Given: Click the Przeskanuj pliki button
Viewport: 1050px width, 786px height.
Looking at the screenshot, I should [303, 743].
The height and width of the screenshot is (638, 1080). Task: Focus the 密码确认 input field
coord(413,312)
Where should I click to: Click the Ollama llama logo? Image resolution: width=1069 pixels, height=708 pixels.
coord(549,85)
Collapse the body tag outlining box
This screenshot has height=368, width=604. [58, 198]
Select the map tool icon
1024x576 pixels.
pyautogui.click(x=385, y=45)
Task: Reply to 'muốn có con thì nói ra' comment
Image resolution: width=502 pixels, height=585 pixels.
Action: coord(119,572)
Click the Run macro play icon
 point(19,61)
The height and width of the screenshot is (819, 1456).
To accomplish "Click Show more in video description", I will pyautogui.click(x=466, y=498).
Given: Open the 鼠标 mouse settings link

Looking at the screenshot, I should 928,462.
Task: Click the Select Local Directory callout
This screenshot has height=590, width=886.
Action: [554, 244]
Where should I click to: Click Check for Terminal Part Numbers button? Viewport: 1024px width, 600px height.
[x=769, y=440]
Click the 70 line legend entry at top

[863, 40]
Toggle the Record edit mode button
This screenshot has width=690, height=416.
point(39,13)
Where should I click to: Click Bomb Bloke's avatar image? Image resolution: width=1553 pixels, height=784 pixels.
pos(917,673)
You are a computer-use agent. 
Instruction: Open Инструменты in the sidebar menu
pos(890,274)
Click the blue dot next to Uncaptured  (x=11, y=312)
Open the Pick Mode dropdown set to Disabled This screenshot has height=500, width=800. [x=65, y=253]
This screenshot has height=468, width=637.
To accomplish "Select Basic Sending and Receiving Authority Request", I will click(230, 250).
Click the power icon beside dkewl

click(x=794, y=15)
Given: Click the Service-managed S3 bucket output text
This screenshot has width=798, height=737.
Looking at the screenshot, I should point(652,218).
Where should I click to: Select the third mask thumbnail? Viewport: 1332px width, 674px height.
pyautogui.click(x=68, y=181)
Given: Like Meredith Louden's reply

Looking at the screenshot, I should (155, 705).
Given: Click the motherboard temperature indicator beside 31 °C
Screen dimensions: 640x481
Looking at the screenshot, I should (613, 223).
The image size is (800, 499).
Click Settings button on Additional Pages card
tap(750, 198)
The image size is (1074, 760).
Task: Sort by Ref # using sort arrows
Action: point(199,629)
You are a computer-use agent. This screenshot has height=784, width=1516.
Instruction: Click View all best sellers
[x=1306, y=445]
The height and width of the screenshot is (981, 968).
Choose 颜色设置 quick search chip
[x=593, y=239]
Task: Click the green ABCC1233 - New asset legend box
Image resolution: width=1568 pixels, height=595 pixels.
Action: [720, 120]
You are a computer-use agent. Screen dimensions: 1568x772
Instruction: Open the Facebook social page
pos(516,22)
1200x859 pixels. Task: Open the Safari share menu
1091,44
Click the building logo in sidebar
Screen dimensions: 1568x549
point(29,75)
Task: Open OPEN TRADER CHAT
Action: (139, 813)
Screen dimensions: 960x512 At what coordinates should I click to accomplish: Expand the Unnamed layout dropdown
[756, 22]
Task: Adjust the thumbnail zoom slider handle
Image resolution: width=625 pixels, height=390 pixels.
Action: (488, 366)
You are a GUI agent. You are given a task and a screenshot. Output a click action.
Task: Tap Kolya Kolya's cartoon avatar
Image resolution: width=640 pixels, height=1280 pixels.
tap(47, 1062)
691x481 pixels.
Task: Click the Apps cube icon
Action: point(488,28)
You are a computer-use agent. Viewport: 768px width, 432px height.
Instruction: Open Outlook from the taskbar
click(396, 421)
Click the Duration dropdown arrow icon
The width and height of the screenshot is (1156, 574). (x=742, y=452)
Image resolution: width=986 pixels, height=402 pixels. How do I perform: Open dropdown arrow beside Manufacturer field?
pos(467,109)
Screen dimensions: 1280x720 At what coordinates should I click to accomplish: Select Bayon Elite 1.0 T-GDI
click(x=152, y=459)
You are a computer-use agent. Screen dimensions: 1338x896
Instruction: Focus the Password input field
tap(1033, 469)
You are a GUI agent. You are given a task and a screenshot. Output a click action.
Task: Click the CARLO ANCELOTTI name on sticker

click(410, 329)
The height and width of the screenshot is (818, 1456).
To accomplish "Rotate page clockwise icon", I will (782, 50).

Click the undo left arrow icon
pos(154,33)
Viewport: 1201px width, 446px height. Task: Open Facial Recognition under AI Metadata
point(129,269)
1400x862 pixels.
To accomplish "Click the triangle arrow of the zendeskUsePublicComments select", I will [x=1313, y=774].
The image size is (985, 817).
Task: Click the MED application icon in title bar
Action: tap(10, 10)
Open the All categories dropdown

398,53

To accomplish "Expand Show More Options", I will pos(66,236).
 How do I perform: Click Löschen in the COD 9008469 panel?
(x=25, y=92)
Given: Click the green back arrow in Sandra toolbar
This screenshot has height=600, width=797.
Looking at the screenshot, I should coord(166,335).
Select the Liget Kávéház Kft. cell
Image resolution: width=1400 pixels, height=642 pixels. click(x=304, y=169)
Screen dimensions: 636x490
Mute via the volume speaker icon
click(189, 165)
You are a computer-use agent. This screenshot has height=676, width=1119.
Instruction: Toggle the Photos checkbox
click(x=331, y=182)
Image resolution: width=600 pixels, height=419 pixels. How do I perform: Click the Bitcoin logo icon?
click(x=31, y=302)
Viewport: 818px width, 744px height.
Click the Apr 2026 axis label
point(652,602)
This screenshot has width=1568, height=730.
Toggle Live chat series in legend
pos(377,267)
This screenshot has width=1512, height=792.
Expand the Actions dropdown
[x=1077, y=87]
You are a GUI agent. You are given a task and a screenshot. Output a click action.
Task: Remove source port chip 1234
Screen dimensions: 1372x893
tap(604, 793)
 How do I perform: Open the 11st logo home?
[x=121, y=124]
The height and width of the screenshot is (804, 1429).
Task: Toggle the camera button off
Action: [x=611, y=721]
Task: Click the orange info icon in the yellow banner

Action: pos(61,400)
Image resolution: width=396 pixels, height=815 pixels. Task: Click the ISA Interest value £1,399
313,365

§ How to complete this task
Return word for word the lines above from the line with "Where should I click to: Click Bomb" to the line with "This screenshot has height=468, width=637.", including both and leaving out all others.

§ Result
Where should I click to: Click Bomb Bloke's avatar image? Image resolution: width=1553 pixels, height=784 pixels.
pos(917,673)
You are a computer-use agent. 
Instruction: Open Инструменты in the sidebar menu
pos(890,274)
Click the blue dot next to Uncaptured  (x=11, y=312)
Open the Pick Mode dropdown set to Disabled This screenshot has height=500, width=800. [x=65, y=253]
This screenshot has height=468, width=637.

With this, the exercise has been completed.